The Greatest Patriotic Songs Of The 60s, 70s & 80s

Andrew Celani --

While celebrating the Fourth of July today, enjoy some music that reminds you what it means to be American and have the freedom that many other countries do not.

Some major artists have written songs about war, peace, freedom and stereotypes. Here’s a variety of songs that highlight the U.S.A.

Bruce Springsteen, “Born in the USA”

A no-brainer to make this list, Springsteen’s 1984 anthem rang true for Americans at the time, and still resonates with us today. It’s the #1 song for patriots proud to be Americans.

John Mellencamp, “Pink Houses”

A little less obvious of a choice, Mellencamp’s “Pink Houses” has become somewhat of a political campaign song, especially for Democrats. The song was used at events for John Edwards during his 2004 and 2008 presidential campaigns.

Jefferson Airplane, “Volunteers”

Jefferson Airplane’s 1969 album Volunteers became an anti-war protest soundtrack during the turbulent Vietnam-era, especially the lead single and title track “Volunteers.”
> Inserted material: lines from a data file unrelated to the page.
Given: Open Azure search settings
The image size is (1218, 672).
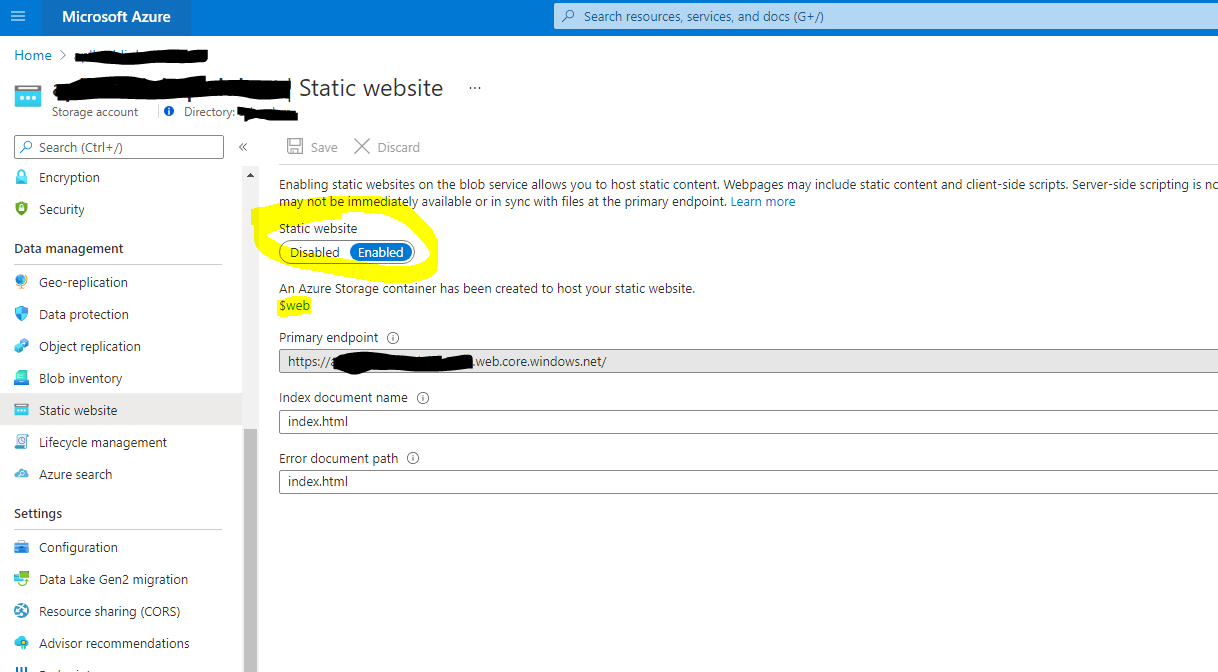Looking at the screenshot, I should (x=75, y=474).

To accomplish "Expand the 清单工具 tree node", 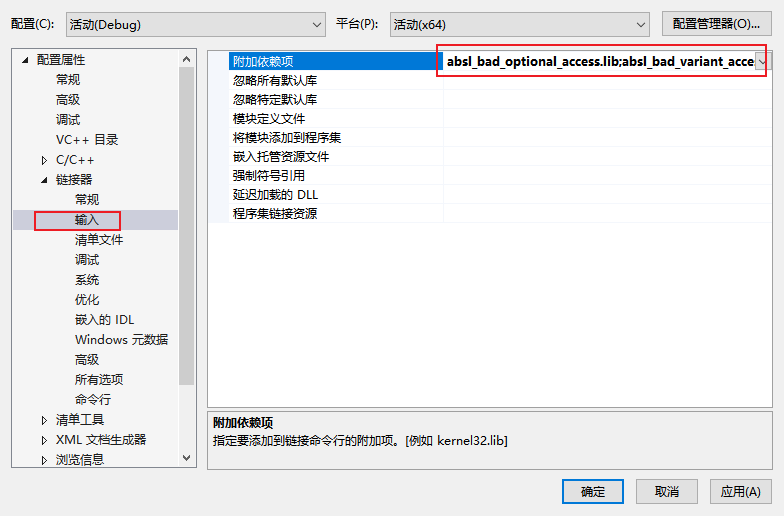I will coord(44,420).
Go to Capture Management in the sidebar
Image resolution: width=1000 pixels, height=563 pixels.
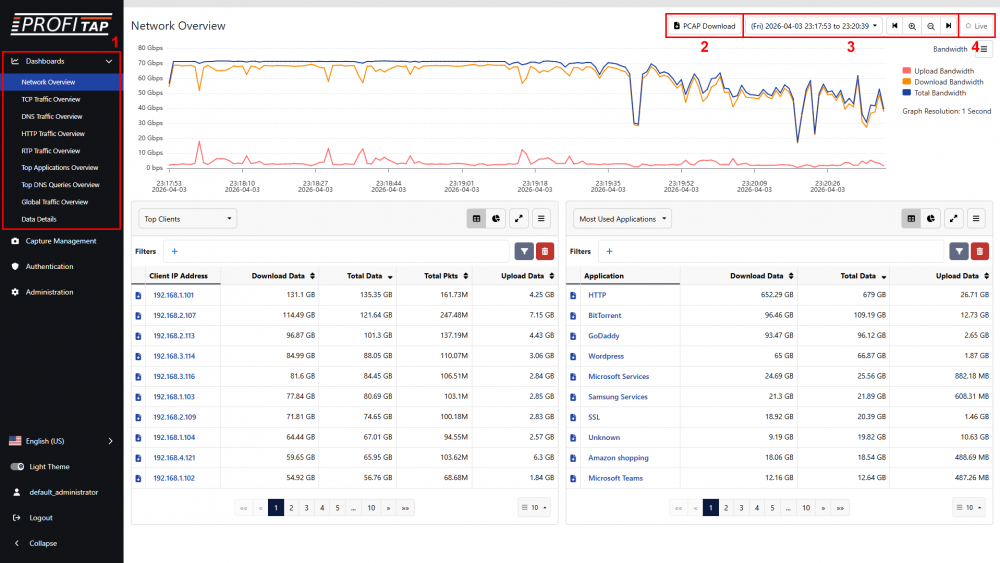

On the 4th of July especially, it’s important for us to remember that no matter what political philosophies you lean towards, whether you support the war or not, you’re displaying what it means to live in a democratic society — the most American characteristic of all.

Buffalo Springfield, “For What It’s Worth”

Oft-mistaken for an anti-war song, Stephen Stills actually wrote it in direct response to the Sunset Strip riots of 1966. However, it’s become a well-known protest song that many Americans — then and now — can relate to.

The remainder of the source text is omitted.